• Document text
• • • •
In Landes, supra, the Court of Appeals of New York held unconstitutional a property ownership requirement for elective officials in a town.Summary of this case from Davis v. Miller
Argued September 26, 1967
Decided October 26, 1967
Appeal from the Supreme Court, Nassau County, JOSEPH A. SUOZZI, J.
Irwin J. Landes, in person, and Morton H. Rosen for Irwin J. Landes, appellant. Robert C. Meade, Town Attorney ( Arthur W. Block of counsel), for respondent.
Alfred Miller for New York Civil Liberties Union, amicus curiae.
The plaintiff, a duly designated nominee of the Democratic party for the office of councilman in the Town of North Hempstead, brings this action against the town for a judgment declaring unconstitutional and void those provisions of sections 23 and 23-a of the Town Law which require a holder of an elective town office to be an owner of record of real property within the town. Although the plaintiff owns no property in North Hempstead — it appears that he transferred title of a jointly owned home (in which the family presently lives) to his wife in 1959 — he has resided in the town for about 15 years.
Section 23 of the Town Law recites that:
"Every elective officer of the town at the time of his election and throughout his term of office, shall be an elector of the town and shall be the owner of real property in the town"
and section 23-a provides for the forfeiture of the office if the office holder fails or refuses to establish his record ownership of such real property after 15 days' written notice and demand.
• • • •
• Given material
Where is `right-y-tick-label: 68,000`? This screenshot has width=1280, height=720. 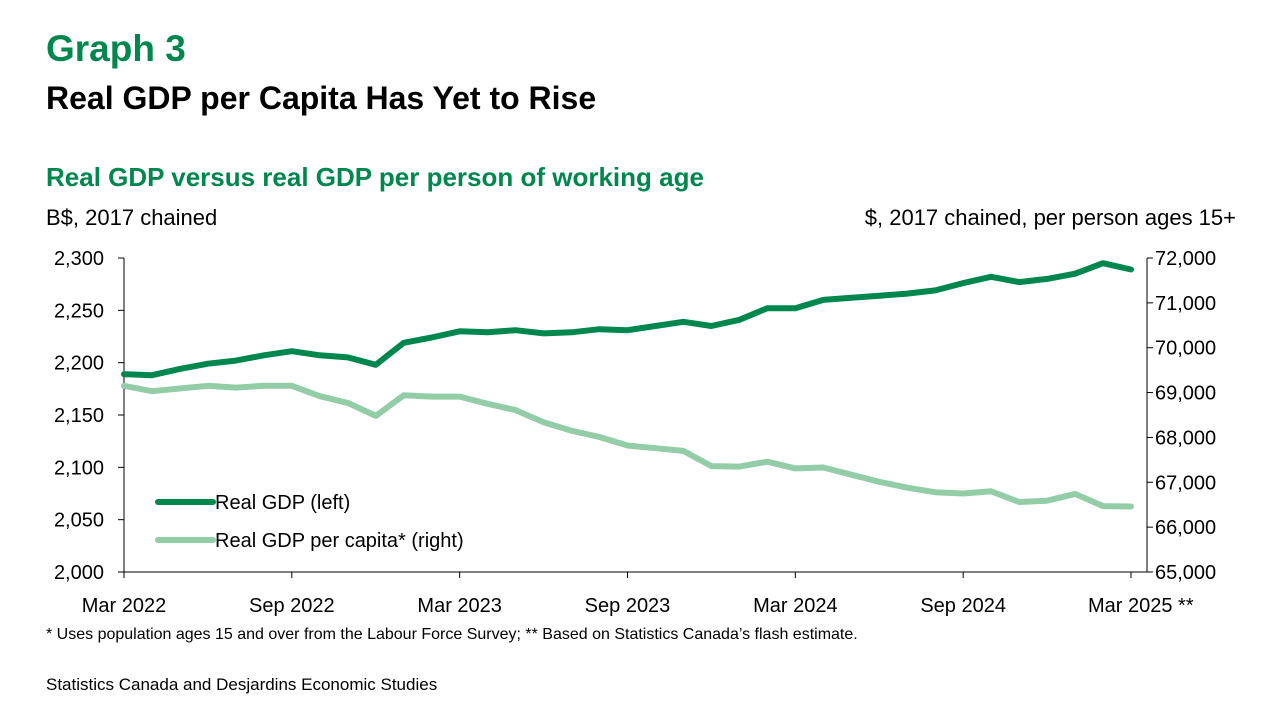 right-y-tick-label: 68,000 is located at coordinates (1186, 438).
• • • •
• Exercise 1
In the North Hempstead court opinion, about how long has the plaintiff resided in the town?
• Exercise 2
Quote the North Hempstead court opinion word for word, starting at "Irwin J. Landes, in" and ending at "counsel), for respondent.".
• Exercise 3
Extend the North Hempstead court opinion from the point where it stops.

• Answer section 1
About 15 years.

• Answer section 2
Irwin J. Landes, in person, and Morton H. Rosen for Irwin J. Landes, appellant. Robert C. Meade, Town Attorney ( Arthur W. Block of counsel), for respondent.

• Answer section 3
Upon motions by both parties for summary judgment, the court at Special Term granted judgment for the defendant dismissing the complaint on the authority of Matter of Becraft v. Strobel ( 274 N.Y. 577) where, in 1937, this court upheld the constitutionality of section 23. The plaintiff appeals to us directly, pursuant to CPLR 5601 (subd. [b], par. 2), from the judgment rendered at Special Term.
Recent developments in constitutional law, as well as changes in the pattern of town and suburban living, call for a reconsideration of our 1937 decision in Becraft ( 274 N.Y. 577, supra) and of the constitutionality of the statutes here involved. (Cf., e.g., Municipal Gas Co. v. Public Serv. Comm., 225 N.Y. 89, 95-96; Baker v. Carr, 369 U.S. 186, 254; Nashville, C. St. L. Ry. v. Walters, 294 U.S. 405, 415.) In our view, the legislation must be held unconstitutional whether we regard it from the viewpoint of the person seeking office or of the individual voter.
The parties have not referred us to any other case dealing with the precise subject. Our research has uncovered a few which adhere to the same result as in Becraft but, except for one in Florida ( Nichols v. State, 177 So.2d 467 ), they were decided more than 50 years ago. (See, e.g., Vanneman v. Pusey, 93 Md. 686 ; State ex rel. Fletcher v. Ruhe, 24 Nev. 251 ; McMillin v. Neeley, 66 W. Va. 496 .) For what it is worth, it is to be noted that the proposed new State Constitution (art. VII, § 1, subd. b) expressly declares that the "ownership of property" shall never "be made a qualification for" public office or employment. (See, also, Minn. Const., art. I, § 17; N.M. Const., art. VII, § 2.)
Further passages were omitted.